→ **AIM OF THE EXERCISE**: From the data below, repeat exactly the lines from the line with "WPC (713, 1880)" to the line with "Annual Reports (908, 1563)", both included.

→ **SUPPLIED MATERIAL**:
▬▬▬
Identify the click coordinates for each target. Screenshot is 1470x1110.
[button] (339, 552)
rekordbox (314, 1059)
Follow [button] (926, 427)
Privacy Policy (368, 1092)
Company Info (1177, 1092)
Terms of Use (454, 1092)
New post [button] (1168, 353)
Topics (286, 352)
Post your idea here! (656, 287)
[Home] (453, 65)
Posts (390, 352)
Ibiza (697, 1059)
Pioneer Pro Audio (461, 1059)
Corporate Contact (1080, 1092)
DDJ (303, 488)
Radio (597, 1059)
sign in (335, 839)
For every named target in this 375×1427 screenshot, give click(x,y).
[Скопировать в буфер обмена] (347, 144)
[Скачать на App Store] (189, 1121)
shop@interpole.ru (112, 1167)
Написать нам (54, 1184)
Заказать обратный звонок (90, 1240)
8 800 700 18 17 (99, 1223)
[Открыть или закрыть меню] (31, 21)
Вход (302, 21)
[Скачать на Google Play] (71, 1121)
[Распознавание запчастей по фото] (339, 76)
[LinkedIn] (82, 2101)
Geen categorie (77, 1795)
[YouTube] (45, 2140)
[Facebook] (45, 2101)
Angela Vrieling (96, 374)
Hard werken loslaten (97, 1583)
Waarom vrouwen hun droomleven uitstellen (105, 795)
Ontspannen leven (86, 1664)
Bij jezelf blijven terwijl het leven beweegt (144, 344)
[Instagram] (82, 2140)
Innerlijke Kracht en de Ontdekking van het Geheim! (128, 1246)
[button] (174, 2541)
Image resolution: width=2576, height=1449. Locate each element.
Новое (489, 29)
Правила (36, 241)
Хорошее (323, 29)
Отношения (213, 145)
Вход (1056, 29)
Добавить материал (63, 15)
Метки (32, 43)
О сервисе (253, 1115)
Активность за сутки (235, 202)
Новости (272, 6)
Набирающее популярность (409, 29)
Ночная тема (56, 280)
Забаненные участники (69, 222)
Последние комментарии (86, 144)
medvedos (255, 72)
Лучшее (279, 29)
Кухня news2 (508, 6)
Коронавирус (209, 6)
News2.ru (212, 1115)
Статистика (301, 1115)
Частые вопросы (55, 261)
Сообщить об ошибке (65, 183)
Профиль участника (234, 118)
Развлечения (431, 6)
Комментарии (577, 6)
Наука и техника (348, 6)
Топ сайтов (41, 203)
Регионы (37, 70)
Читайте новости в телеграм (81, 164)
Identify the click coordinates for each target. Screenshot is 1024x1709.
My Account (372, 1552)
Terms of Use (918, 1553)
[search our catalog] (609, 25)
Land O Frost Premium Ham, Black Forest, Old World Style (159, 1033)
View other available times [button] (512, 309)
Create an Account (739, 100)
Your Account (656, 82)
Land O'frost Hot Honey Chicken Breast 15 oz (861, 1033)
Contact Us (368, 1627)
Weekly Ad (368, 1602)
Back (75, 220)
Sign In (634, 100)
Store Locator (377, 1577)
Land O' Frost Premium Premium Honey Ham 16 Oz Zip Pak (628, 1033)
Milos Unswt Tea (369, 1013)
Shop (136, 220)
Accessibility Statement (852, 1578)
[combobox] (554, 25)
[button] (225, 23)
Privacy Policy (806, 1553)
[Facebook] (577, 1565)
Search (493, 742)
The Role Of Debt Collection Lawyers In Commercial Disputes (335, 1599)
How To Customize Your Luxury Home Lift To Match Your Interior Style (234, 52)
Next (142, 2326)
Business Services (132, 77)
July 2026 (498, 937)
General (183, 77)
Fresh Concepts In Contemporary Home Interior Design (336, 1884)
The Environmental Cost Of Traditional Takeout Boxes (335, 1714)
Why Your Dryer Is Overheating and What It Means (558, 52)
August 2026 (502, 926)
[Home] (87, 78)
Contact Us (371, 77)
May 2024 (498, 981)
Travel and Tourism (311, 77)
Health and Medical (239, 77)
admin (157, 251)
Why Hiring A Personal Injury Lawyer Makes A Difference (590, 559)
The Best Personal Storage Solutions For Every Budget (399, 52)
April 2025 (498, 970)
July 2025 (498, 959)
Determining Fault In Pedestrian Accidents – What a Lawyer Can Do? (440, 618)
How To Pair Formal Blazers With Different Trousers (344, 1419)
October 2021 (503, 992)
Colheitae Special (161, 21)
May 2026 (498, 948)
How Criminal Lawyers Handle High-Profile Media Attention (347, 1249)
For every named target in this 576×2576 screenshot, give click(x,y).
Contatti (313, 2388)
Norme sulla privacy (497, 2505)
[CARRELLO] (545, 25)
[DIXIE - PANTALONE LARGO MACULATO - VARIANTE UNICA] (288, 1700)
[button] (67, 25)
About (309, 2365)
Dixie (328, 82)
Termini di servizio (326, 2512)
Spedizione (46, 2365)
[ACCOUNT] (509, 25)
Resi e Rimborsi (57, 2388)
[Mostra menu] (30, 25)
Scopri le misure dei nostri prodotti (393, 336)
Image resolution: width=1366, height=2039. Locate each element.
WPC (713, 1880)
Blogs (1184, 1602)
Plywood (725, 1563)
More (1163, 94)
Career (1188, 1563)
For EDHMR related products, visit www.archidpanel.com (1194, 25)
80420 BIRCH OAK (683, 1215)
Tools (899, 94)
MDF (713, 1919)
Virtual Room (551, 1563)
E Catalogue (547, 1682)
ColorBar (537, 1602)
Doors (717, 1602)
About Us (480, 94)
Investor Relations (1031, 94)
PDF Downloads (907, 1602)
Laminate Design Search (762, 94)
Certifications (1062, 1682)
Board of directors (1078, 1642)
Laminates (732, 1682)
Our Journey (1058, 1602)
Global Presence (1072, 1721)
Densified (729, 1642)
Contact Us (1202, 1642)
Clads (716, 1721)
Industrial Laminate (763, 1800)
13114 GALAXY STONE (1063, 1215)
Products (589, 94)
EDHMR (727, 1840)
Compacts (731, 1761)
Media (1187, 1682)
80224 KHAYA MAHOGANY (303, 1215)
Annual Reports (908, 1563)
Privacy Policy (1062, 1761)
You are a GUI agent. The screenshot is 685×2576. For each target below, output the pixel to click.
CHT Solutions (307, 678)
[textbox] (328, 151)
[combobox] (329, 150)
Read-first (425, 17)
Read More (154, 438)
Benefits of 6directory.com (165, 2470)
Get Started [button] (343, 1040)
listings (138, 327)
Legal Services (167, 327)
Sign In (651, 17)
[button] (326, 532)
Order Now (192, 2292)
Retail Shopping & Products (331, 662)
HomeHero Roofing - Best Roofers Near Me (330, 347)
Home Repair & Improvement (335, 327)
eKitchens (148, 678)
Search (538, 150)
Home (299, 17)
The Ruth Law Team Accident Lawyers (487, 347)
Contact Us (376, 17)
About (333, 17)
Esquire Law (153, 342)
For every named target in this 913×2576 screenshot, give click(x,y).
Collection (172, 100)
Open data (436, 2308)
▬▬▬
→ **RESPONSE AREA**:
WPC (713, 1880)
Blogs (1184, 1602)
Plywood (725, 1563)
More (1163, 94)
Career (1188, 1563)
For EDHMR related products, visit www.archidpanel.com (1194, 25)
80420 BIRCH OAK (683, 1215)
Tools (899, 94)
MDF (713, 1919)
Virtual Room (551, 1563)
E Catalogue (547, 1682)
ColorBar (537, 1602)
Doors (717, 1602)
About Us (480, 94)
Investor Relations (1031, 94)
PDF Downloads (907, 1602)
Laminate Design Search (762, 94)
Certifications (1062, 1682)
Board of directors (1078, 1642)
Laminates (732, 1682)
Our Journey (1058, 1602)
Global Presence (1072, 1721)
Densified (729, 1642)
Contact Us (1202, 1642)
Clads (716, 1721)
Industrial Laminate (763, 1800)
13114 GALAXY STONE (1063, 1215)
Products (589, 94)
EDHMR (727, 1840)
Compacts (731, 1761)
Media (1187, 1682)
80224 KHAYA MAHOGANY (303, 1215)
Annual Reports (908, 1563)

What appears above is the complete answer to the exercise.